**Task statement**
Quote verbatim the material from the line containing "Screen dimensions: 1270x952" through the line containing "pos(1027,193)", with both of those lines included.

----------------------------------------

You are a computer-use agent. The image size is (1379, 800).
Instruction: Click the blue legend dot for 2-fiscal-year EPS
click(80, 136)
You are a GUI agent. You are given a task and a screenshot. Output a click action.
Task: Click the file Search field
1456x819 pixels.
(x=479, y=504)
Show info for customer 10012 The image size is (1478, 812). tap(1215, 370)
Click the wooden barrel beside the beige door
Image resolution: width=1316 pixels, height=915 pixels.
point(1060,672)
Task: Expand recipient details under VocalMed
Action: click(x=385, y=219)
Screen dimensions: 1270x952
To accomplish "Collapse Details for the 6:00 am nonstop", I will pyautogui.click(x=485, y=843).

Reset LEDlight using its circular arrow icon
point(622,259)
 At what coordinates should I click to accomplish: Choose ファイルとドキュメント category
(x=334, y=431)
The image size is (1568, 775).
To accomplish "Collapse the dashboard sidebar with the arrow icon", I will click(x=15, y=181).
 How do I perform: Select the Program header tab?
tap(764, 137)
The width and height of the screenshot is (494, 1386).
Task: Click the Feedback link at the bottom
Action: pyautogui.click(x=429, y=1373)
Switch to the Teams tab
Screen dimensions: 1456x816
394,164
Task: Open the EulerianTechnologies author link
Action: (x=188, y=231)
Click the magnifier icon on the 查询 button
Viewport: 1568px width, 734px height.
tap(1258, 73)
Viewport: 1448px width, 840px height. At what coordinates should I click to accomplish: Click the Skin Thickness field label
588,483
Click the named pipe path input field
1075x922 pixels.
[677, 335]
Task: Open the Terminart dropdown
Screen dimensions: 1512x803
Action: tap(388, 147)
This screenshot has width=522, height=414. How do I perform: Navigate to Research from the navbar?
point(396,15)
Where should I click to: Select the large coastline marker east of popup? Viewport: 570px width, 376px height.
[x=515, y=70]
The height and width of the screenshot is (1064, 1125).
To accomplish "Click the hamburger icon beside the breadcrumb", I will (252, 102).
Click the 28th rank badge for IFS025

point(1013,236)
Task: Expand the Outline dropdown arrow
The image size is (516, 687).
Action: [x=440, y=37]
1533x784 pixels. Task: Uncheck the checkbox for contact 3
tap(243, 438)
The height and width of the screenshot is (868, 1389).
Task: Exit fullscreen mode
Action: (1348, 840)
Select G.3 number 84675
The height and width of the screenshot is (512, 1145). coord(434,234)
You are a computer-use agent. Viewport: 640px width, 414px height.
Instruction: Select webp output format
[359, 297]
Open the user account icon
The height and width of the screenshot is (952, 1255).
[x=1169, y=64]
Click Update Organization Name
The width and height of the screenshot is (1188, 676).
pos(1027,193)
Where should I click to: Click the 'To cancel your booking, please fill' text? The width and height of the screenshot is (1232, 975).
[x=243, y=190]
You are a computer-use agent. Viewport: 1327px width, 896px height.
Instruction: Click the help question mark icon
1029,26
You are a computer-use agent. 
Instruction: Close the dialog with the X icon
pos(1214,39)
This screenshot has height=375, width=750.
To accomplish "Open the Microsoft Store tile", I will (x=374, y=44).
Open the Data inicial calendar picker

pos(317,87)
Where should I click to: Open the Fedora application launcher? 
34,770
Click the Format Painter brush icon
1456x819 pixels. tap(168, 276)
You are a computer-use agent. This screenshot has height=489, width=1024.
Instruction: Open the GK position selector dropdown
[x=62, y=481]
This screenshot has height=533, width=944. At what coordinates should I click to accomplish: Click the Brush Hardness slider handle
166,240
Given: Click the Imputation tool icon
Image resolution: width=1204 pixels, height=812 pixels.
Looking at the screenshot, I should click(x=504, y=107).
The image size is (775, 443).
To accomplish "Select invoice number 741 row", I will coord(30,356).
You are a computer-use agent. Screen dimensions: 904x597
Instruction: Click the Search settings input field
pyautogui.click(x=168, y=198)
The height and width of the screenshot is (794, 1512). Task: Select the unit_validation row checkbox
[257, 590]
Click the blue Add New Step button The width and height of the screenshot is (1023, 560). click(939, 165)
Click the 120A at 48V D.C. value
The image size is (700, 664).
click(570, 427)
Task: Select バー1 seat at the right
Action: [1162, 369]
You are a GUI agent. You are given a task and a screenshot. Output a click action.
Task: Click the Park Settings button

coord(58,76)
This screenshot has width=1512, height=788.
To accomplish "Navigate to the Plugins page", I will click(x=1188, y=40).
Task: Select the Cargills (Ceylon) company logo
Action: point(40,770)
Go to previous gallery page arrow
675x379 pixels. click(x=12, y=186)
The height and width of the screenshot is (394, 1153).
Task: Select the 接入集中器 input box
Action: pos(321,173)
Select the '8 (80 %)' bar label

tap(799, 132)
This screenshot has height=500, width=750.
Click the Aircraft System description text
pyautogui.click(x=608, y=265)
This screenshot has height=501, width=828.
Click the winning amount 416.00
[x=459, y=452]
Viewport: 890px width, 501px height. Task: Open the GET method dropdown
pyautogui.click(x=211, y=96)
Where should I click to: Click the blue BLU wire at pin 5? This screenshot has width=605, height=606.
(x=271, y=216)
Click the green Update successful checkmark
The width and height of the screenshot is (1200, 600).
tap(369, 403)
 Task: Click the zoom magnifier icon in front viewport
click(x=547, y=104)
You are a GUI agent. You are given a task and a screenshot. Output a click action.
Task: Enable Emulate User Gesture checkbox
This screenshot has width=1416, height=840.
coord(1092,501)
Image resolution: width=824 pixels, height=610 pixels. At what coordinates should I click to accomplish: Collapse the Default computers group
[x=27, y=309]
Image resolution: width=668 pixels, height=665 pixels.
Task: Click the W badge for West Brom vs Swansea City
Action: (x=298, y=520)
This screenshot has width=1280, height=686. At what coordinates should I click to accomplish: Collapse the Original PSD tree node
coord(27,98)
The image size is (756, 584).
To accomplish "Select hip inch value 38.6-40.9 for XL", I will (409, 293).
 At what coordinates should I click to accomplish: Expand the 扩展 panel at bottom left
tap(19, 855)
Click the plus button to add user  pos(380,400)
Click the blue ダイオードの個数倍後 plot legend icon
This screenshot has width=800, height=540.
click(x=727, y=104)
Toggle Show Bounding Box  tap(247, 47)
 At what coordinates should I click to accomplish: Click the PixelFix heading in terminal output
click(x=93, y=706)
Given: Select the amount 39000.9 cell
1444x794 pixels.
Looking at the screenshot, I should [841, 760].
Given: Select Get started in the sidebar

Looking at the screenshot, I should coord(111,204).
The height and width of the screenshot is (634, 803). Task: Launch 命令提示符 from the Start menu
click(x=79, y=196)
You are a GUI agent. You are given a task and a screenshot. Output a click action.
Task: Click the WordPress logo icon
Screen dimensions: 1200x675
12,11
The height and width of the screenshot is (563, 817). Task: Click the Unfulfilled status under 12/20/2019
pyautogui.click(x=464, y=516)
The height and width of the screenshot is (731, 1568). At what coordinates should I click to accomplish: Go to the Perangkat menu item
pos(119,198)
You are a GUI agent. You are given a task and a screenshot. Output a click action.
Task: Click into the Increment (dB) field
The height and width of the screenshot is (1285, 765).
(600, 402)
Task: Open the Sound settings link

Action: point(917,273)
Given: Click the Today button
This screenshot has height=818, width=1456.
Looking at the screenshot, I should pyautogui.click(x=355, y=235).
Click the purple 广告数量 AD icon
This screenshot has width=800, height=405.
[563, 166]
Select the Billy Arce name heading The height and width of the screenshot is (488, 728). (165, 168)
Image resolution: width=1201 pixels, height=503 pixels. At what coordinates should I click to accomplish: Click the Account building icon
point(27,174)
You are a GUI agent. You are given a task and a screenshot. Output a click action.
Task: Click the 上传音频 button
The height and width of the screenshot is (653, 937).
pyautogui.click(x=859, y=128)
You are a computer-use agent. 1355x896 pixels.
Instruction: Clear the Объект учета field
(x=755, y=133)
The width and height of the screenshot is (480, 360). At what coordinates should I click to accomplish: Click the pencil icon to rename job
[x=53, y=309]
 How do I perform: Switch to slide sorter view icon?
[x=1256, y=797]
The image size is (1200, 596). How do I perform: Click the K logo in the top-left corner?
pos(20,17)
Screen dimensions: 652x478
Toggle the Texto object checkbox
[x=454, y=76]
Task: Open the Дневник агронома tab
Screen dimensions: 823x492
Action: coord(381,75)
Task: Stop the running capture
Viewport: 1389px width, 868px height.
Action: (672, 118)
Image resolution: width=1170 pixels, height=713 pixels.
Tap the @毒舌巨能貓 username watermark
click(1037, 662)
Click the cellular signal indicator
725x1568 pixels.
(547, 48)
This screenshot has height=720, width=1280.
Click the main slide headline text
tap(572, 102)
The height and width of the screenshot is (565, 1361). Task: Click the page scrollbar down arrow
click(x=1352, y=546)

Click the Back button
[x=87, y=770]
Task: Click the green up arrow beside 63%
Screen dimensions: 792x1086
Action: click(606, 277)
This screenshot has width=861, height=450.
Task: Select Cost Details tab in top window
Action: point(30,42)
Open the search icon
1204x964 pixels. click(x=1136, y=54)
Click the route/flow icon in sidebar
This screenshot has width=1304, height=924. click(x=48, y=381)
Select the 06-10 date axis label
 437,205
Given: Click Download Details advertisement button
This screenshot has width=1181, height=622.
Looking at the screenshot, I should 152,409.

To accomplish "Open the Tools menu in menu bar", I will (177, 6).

----------------------------------------

**Result for this exercise**
Screen dimensions: 1270x952
To accomplish "Collapse Details for the 6:00 am nonstop", I will pyautogui.click(x=485, y=843).

Reset LEDlight using its circular arrow icon
point(622,259)
 At what coordinates should I click to accomplish: Choose ファイルとドキュメント category
(x=334, y=431)
The image size is (1568, 775).
To accomplish "Collapse the dashboard sidebar with the arrow icon", I will click(x=15, y=181).
 How do I perform: Select the Program header tab?
tap(764, 137)
The width and height of the screenshot is (494, 1386).
Task: Click the Feedback link at the bottom
Action: pyautogui.click(x=429, y=1373)
Switch to the Teams tab
Screen dimensions: 1456x816
394,164
Task: Open the EulerianTechnologies author link
Action: (x=188, y=231)
Click the magnifier icon on the 查询 button
Viewport: 1568px width, 734px height.
tap(1258, 73)
Viewport: 1448px width, 840px height. At what coordinates should I click to accomplish: Click the Skin Thickness field label
588,483
Click the named pipe path input field
1075x922 pixels.
[677, 335]
Task: Open the Terminart dropdown
Screen dimensions: 1512x803
Action: tap(388, 147)
This screenshot has width=522, height=414. How do I perform: Navigate to Research from the navbar?
point(396,15)
Where should I click to: Select the large coastline marker east of popup? Viewport: 570px width, 376px height.
[x=515, y=70]
The height and width of the screenshot is (1064, 1125).
To accomplish "Click the hamburger icon beside the breadcrumb", I will (252, 102).
Click the 28th rank badge for IFS025

point(1013,236)
Task: Expand the Outline dropdown arrow
The image size is (516, 687).
Action: [x=440, y=37]
1533x784 pixels. Task: Uncheck the checkbox for contact 3
tap(243, 438)
The height and width of the screenshot is (868, 1389).
Task: Exit fullscreen mode
Action: (1348, 840)
Select G.3 number 84675
The height and width of the screenshot is (512, 1145). coord(434,234)
You are a computer-use agent. Viewport: 640px width, 414px height.
Instruction: Select webp output format
[359, 297]
Open the user account icon
The height and width of the screenshot is (952, 1255).
[x=1169, y=64]
Click Update Organization Name
The width and height of the screenshot is (1188, 676).
pos(1027,193)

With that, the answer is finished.